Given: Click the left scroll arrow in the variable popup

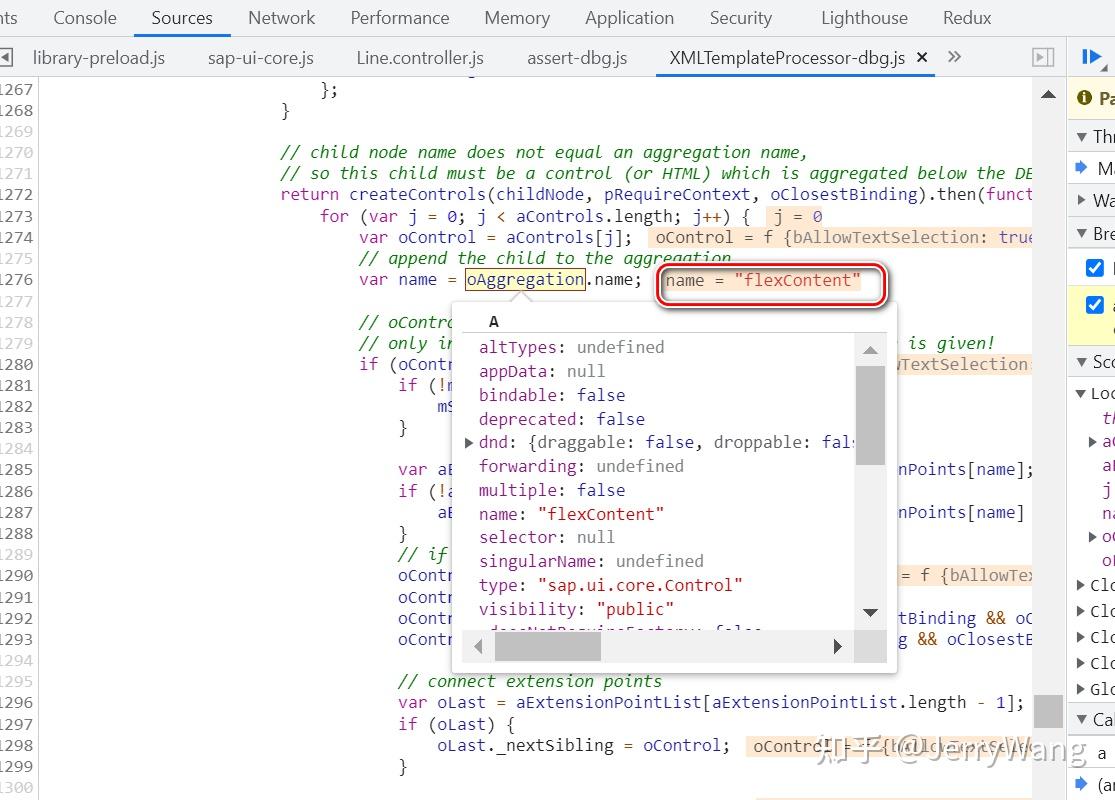Looking at the screenshot, I should (478, 646).
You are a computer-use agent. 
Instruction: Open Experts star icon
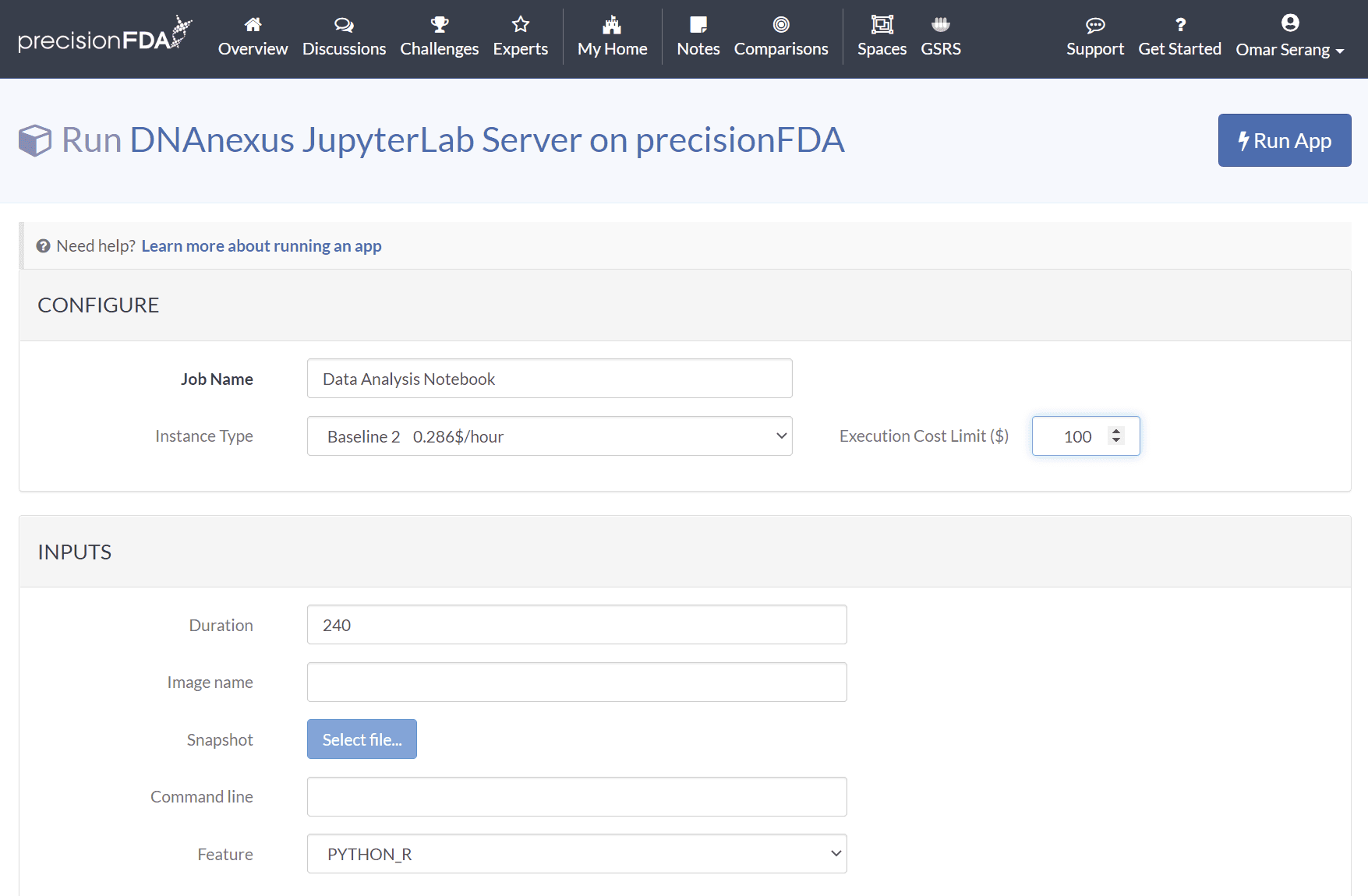pos(521,25)
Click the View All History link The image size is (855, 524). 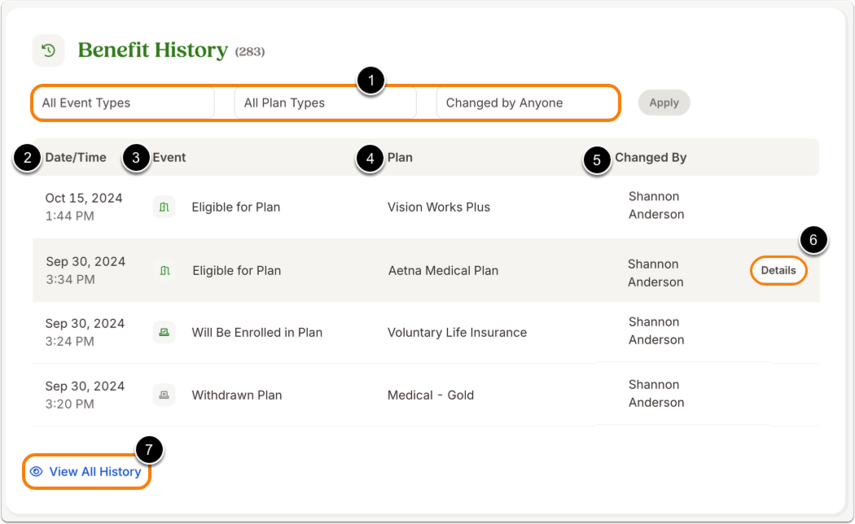tap(87, 472)
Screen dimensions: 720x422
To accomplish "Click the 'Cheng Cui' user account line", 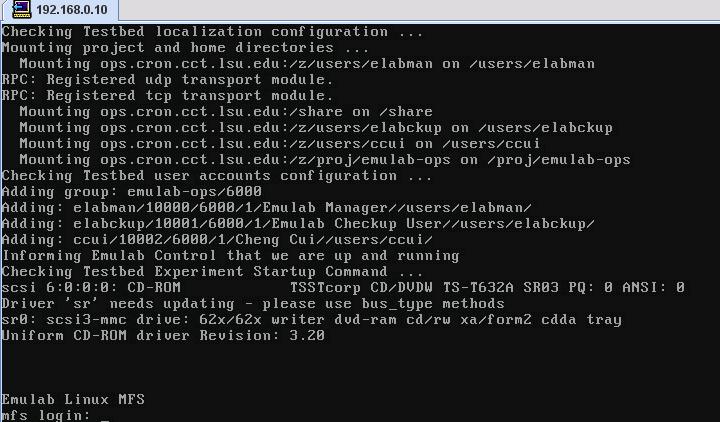I will click(x=217, y=240).
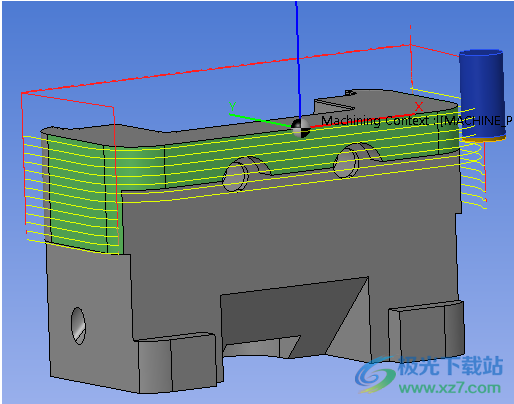Viewport: 514px width, 404px height.
Task: Select the blue cylindrical cutting tool
Action: pyautogui.click(x=482, y=96)
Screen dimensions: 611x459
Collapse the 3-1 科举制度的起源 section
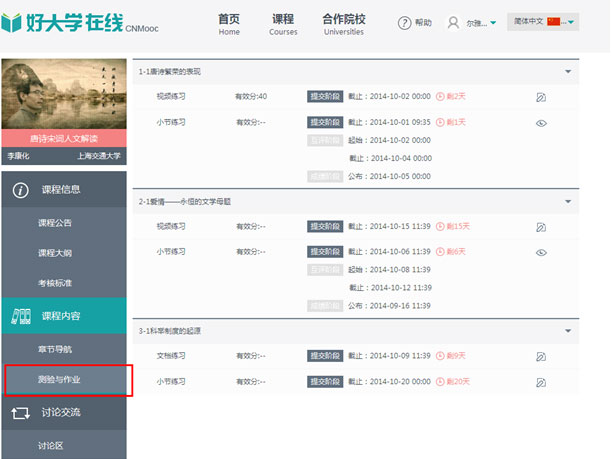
※
• _Task_
The lines to copy are those in the records above containing the word "dimensions".

• _Solution_
Screen dimensions: 720x422
Screen dimensions: 611x459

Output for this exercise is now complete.